Sir Jeffrey Donaldson said Ms Truss’s pledges to reform the contentious post-Brexit trading mechanisms needed to be backed up with actions.

He indicated a “pause” on the DUP threat to collapse the power-sharing institutions at Stormont over the protocol would remain pending the outcome of renewed negotiations between the UK and EU over the Irish Sea trading barriers.

Sinn Fein leaders Mary Lou McDonald and Michelle O’Neill will also hold talks with the Foreign Secretary. That engagement will be virtual.

The Foreign Secretary has taken charge of the UK negotiations on the protocol after Lord Frost’s resignation from the Government last month. She will hold face-to-face talks with her EU counterpart – European Commission vice president Maros Sefcovic – later this week.

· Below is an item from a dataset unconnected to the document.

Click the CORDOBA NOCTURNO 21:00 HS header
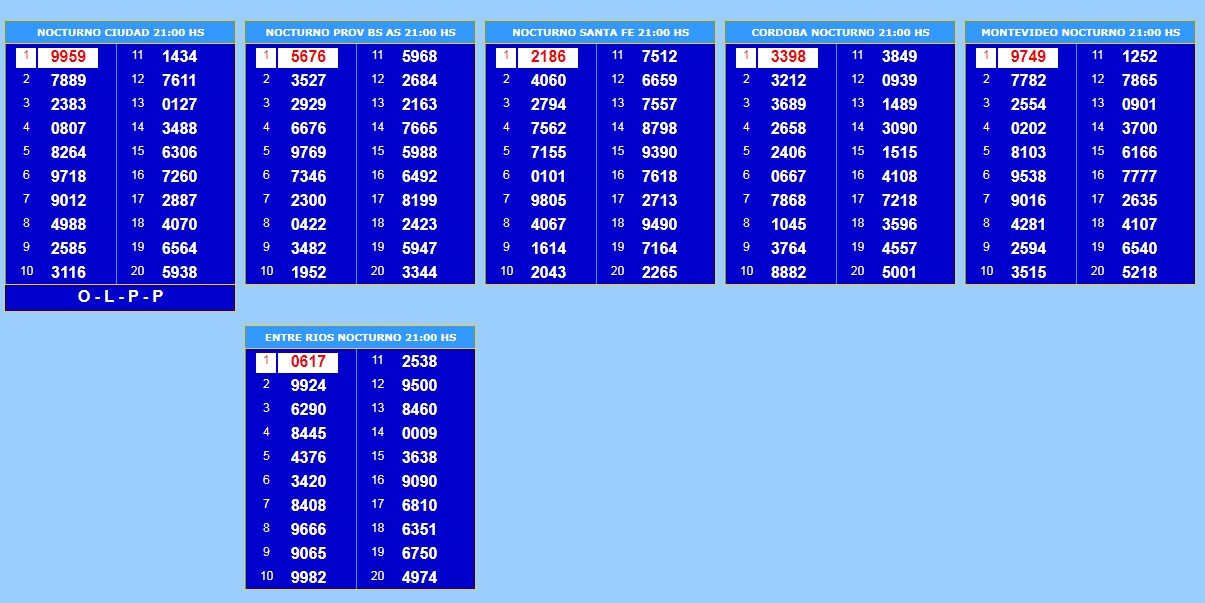The height and width of the screenshot is (603, 1205). 840,33
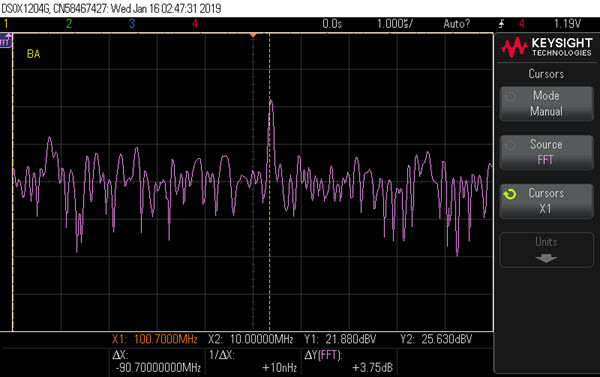Image resolution: width=600 pixels, height=377 pixels.
Task: Click the Mode button's rotary icon
Action: [510, 97]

Ahead of those discussions, she had insisted she will not sign up to any arrangement that involved checks on goods moving within the UK.

Checks on goods moving from Great Britain to Northern Ireland are central to the operation of the protocol in its current form.

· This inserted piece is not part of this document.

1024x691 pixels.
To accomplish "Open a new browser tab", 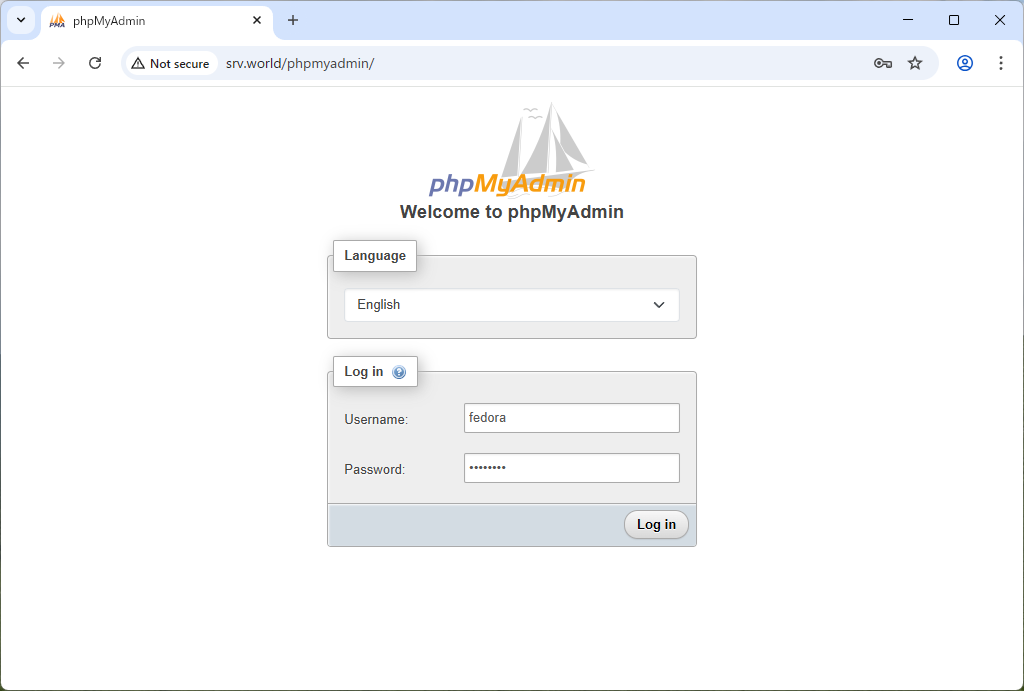I will point(293,20).
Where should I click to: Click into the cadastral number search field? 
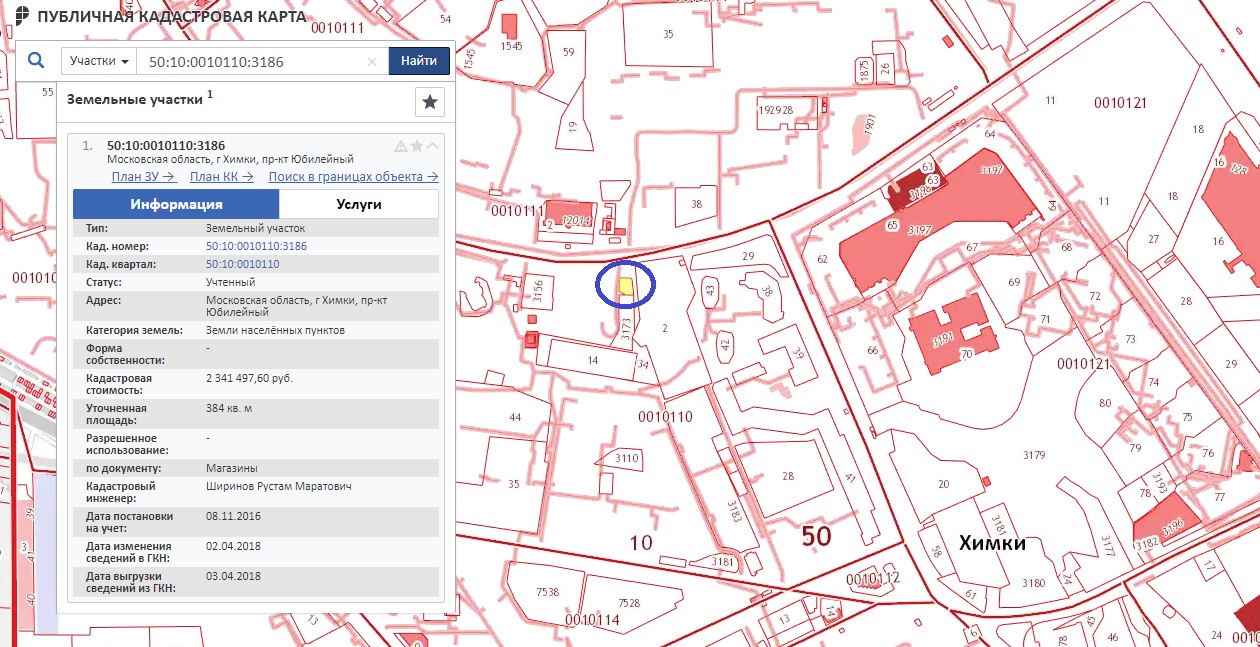[255, 62]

I will not sign up to anything which sees the people of Northern Ireland unable to benefit from the same decisions on taxation and spending as the rest of the UK, or which still sees goods moving within our own country being subject to checks

Foreign Secretary Liz Truss

Ms Truss also reiterated the Government threat to suspend elements of the protocol – by triggering its Article 16 mechanism – if a negotiated settlement with the EU proves elusive.

“When I see Maros Sefcovic this week for our first face-to-face talks, I’ll be putting forward our constructive proposals to resolve the situation,” the Foreign Secretary said in the Sunday Telegraph. “I am prepared to work night and day to negotiate a solution.

“But let me be clear: I will not sign up to anything which sees the people of Northern Ireland unable to benefit from the same decisions on taxation and spending as the rest of the UK, or which still sees goods moving within our own country being subject to checks.

“My priority is to protect peace and stability in Northern Ireland. I want a negotiated solution, but if we have to use legitimate provisions including Article 16, I am willing to do that.”

Differentiating between the Foreign Secretary’s comments and past statements from the Government, Sir Jeffrey said Ms Truss had been more “specific” about the actions London would take to ensure Northern Ireland’s place within the UK market.

“Her focus on the movement of goods between Great Britain and Northern Ireland is particularly welcome because that is obviously a key area for us,” he told BBC Radio Ulster.

“We have argued consistently that whilst we recognise that there needs to be checks on goods moving into the European Union, there is no need for checks on goods staying within the UK internal market and moving between Great Britain and Northern Ireland, that really has been at the heart of our opposition to the protocol.”

Challenged on whether his repeated threats to pull ministers out of Stormont would ring hollow if he failed to follow through, Sir Jeffrey said: “Of course, our possession with regard to continued participation in the Executive remains on the table, but what I want is a solution, that is where my focus is.

“That’s why when others have been pushing for this or that, I’ve kept my nerve, I’ve kept my focus on what we need to achieve, which is an outcome on the protocol which removes the Irish sea border, takes away those checks on goods moving between Great Britain and Northern Ireland.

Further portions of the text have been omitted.